I think a distinction can be made here between actor-based dynamism and event-based dynamism. With the former the actors involved, being zombies, skeletons, cultists, etc are each programmed to behave in particular ways and set loose on the world, and thus it’s possible that they could expand and expand and expand.

In an event-based dynamic system the various zombies et al are pawns to the programmed events, and if the devs haven’t coded an event where the undead swarm march on the city then they never will, no matter how much they dominate surrounding areas.

An actor-based dynamism can have interesting emergent properties (eg. killer bunnies in UO) but it would lack the carefully crafted and constructed drama of an event-based system.

With event-based dynamism, you can tell stories. It requires effort to set them up, but they are then there for the taking. With actor-based dynamism we have to interpret the opaque motives of the npcs, assigning whatever story makes sense or is interesting. Like watching dogs in the park from a distance and voicing aloud what you think they are saying to each other, constructing a free flow improv.

It sounds like GW2 is going the event-based dynamic content route.

Friday, May 14, 2010

<Orgrimmar Pony Club> now recruiting

Horde wanted for hazardous journey. Low wages, bitter cold, long hours of complete darkness. Safe return doubtful. Honour and recognition in event of success.
So ... I've started a new guild. I've wanted to do this for quite a while.

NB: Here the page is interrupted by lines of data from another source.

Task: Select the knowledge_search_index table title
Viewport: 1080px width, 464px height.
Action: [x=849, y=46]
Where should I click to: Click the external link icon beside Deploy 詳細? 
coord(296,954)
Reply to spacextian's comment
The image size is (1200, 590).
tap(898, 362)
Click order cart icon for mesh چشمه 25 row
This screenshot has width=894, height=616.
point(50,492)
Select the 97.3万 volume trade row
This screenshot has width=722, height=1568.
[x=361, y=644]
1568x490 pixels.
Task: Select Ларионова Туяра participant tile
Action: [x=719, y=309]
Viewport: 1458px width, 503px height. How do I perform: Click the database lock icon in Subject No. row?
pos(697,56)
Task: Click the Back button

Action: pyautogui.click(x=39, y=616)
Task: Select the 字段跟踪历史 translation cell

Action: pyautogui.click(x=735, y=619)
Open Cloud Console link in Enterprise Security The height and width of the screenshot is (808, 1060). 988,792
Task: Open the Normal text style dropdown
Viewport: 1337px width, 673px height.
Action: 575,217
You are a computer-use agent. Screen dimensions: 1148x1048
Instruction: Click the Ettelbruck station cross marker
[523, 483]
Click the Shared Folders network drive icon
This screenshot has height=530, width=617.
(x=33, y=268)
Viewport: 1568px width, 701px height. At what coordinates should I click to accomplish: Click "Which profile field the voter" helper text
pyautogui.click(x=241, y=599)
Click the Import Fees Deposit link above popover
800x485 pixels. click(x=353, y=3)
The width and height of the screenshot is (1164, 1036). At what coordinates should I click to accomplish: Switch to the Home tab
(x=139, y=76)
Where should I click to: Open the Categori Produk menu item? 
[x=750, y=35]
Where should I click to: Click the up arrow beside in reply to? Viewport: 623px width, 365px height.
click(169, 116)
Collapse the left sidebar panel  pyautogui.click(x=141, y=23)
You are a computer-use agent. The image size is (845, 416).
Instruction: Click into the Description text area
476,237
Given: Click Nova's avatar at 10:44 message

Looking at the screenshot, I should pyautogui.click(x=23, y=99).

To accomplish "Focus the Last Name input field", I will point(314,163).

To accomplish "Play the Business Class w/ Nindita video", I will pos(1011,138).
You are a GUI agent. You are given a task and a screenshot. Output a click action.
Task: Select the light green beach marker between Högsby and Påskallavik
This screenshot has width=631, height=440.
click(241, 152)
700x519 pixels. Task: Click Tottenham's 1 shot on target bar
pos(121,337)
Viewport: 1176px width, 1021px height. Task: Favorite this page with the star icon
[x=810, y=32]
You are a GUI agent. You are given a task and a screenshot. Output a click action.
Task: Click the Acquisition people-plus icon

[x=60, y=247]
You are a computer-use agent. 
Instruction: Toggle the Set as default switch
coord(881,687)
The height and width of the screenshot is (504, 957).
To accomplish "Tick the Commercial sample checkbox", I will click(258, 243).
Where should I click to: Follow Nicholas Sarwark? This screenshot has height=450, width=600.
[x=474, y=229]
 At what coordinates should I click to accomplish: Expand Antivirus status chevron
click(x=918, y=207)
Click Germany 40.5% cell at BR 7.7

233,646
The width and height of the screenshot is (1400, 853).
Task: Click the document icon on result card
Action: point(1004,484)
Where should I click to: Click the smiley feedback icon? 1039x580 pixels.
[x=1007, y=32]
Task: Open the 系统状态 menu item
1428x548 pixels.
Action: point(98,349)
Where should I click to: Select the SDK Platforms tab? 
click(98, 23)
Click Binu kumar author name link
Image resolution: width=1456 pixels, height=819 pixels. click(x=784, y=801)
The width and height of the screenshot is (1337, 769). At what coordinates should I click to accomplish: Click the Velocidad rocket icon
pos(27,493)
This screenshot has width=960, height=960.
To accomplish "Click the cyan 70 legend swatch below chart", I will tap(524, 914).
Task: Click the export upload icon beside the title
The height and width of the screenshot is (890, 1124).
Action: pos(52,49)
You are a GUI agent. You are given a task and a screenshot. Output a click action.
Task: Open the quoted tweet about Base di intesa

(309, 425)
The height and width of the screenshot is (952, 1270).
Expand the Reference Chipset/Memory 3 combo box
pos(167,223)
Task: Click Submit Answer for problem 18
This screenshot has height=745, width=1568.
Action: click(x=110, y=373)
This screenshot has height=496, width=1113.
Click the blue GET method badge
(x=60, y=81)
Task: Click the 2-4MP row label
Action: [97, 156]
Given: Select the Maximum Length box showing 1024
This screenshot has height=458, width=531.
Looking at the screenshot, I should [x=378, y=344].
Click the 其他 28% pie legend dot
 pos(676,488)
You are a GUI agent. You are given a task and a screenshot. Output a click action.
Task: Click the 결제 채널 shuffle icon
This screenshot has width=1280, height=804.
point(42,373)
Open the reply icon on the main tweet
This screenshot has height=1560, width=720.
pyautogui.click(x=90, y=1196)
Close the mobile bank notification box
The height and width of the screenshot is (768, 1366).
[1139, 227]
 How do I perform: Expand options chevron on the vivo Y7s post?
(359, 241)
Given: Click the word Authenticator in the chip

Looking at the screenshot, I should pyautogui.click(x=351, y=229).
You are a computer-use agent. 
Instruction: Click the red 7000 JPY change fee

OPC has been set up for regular mount runs in the various places (Zul'Gurub, Karazhan, Sethekk Halls, Magister's Terrace, Stratholme, etc), and also for working on the achievements that reward mounts, like Glory of the Hero and Glory of the Ulduar Raider and more.

We even run a weekly Northrend Fishing Competition, where the first person in the guild/raid that fishes up the Riding Turtle gets a bonus 1,000 gold from the guild bank.

By the way, we call the MgT run a "chook raffle" in trade chat which usually elicits a few curious whispers.

Plenty to keep us busy there, and by not being progression raid focused we avoid burnout. We do run raids of course, as there are mounts in there. Hey, we've even got an excuse to run ICC, right?

If you're on Dath'Remar-H, look us up.

Is healing boring because of interface design?

Playing DPS is generally more fun that playing a healer - that's the accepted wisdom.

This is often explained due to hurting being more fun that helping, and also due to hurting being essential to accomplishing the game goals (and that you can't "heal a mob to death").

I've previously written about making more quests for non-killing activities, particularly healing, but could it also be due to the interface design? With DPS, you are given continual appraisal and reinforcement of your progress towards your goal: the enemy target's health bar is diminished, gradually or in leaps, until it's all gone. Healers on the other hand see a full health bar when they start, and if they are doing their job properly they see .. a full health bar. Where's the encouraging feedback in that interface design? (The same goes with dispelling debuffs by the way.)

We're so used to seeing progress bars in our games, steady measurable visible progress. Enemy health bars go down, XP bars go up, reputation bars go up, cast bars fill up, channeling bars go down, item crafting feedback bars slide across the screen, etc.

There are no progress bars for healing though.

So, is healing boring because of interface design?